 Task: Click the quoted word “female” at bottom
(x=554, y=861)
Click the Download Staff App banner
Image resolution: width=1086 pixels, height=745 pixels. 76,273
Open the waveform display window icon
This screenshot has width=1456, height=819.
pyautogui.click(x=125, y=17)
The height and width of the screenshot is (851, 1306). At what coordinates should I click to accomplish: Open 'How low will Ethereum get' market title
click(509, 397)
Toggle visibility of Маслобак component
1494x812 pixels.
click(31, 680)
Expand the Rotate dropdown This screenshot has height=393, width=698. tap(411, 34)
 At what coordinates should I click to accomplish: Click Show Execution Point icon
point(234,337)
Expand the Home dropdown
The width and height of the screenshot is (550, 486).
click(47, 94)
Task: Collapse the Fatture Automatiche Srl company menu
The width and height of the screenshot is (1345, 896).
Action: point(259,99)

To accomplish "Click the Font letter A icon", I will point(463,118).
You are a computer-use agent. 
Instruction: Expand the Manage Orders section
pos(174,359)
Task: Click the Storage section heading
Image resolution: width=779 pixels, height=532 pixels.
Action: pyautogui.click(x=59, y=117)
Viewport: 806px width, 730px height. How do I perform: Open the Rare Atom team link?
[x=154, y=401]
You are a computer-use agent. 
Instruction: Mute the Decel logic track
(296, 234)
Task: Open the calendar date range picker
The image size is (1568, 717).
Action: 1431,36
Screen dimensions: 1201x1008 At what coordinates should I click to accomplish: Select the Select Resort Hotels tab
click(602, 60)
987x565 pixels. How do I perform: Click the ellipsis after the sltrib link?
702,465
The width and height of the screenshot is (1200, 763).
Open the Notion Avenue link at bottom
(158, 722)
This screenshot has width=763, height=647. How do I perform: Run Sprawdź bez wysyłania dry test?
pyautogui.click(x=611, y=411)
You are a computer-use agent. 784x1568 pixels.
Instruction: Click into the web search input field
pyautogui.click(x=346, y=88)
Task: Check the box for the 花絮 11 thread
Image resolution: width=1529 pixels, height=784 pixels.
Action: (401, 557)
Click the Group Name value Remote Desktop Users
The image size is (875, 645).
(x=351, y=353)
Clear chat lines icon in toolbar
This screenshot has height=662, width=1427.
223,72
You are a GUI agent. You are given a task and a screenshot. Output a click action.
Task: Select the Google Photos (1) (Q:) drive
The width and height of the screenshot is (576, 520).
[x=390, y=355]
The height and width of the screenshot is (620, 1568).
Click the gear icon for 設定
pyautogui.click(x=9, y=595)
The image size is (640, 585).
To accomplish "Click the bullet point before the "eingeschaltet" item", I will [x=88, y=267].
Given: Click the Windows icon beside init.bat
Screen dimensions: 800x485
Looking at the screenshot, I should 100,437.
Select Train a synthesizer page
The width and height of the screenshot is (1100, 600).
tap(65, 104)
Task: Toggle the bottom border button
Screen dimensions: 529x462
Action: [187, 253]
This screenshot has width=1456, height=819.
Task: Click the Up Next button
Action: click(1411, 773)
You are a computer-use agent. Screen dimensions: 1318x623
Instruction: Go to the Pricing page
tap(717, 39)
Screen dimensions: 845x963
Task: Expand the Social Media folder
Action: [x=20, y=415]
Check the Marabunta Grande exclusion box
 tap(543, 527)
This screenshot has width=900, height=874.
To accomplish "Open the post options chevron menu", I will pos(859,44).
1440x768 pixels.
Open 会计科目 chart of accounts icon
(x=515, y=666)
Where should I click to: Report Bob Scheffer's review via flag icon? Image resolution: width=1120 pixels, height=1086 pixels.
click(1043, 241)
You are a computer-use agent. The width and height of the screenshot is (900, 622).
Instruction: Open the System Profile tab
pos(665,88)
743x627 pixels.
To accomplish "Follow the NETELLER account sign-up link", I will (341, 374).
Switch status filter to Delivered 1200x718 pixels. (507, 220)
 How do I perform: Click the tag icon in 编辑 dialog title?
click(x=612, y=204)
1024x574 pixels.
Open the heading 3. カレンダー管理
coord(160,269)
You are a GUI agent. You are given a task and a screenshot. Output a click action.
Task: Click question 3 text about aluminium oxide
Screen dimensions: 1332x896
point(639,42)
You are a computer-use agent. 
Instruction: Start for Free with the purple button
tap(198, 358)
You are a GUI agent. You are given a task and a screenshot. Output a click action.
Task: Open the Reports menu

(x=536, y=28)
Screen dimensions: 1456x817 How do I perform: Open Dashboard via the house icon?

WRITTEN PROBLEM: Gather every line of the listing above that contains the string "bottom" and copy each one in full. Treat uppercase and lowercase as different.

COMPLETED EXERCISE:
 Task: Click the quoted word “female” at bottom
Open the Notion Avenue link at bottom
Task: Toggle the bottom border button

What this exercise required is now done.